Echo the lines of the records, beginning with the line containing "You are a GUI" and continuing through the line containing "pyautogui.click(x=597, y=173)", both included. Omit the pictures from your reply.

## Dataset rows
........

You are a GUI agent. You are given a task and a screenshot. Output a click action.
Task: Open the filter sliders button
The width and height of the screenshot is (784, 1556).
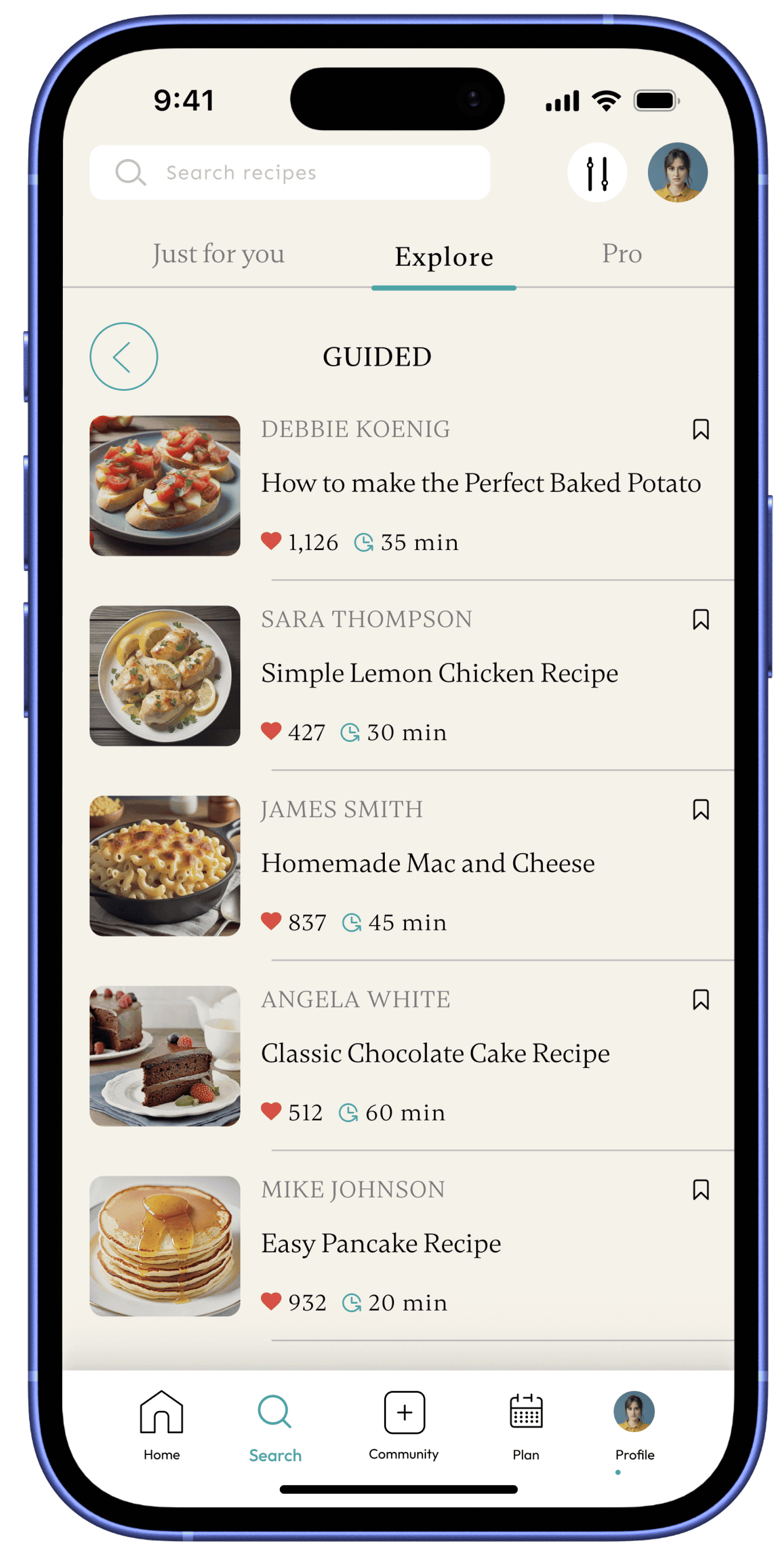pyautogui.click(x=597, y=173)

........

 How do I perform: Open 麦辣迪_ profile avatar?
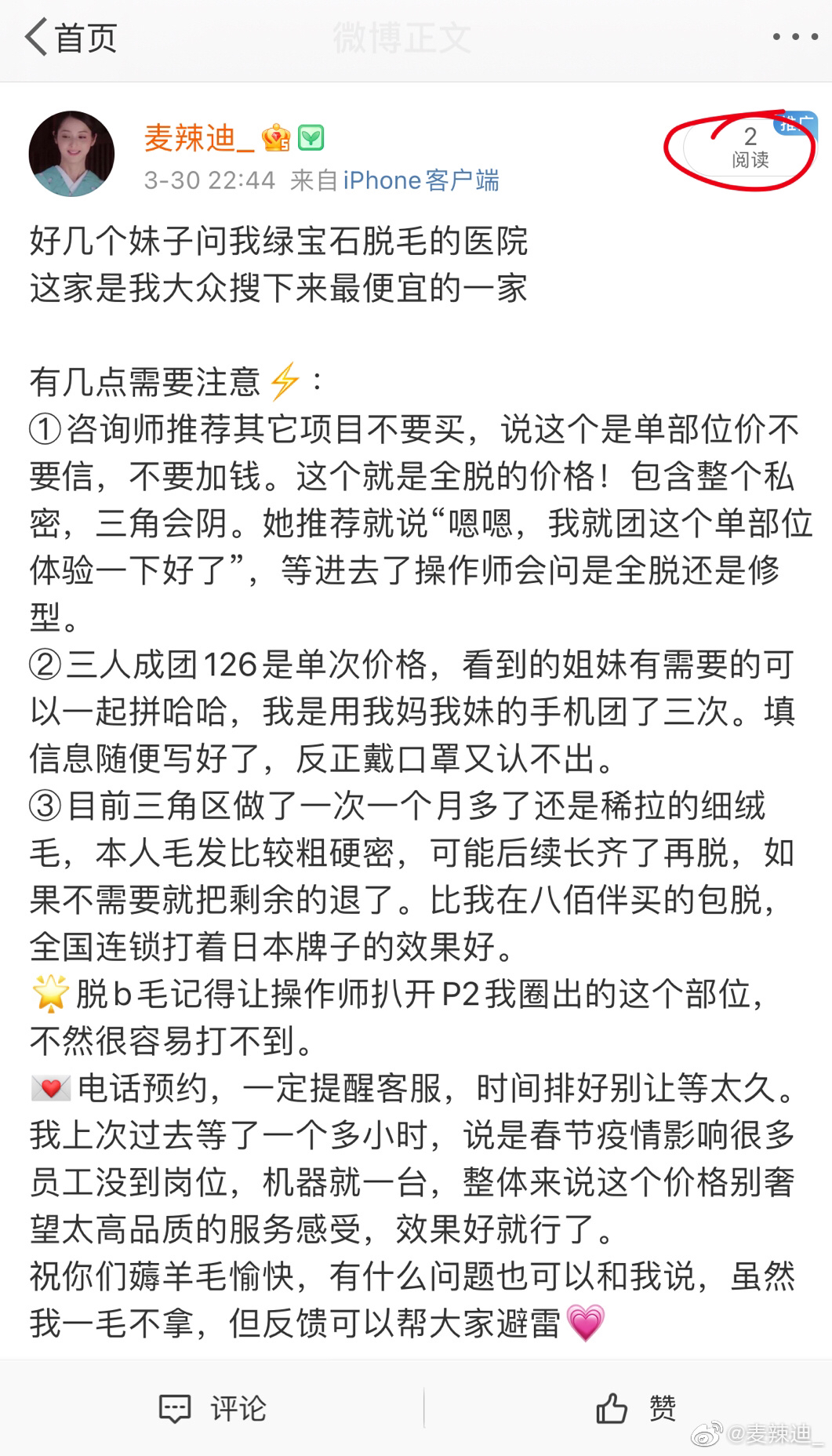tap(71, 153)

........

## The answer
You are a GUI agent. You are given a task and a screenshot. Output a click action.
Task: Open the filter sliders button
The width and height of the screenshot is (784, 1556).
pyautogui.click(x=597, y=173)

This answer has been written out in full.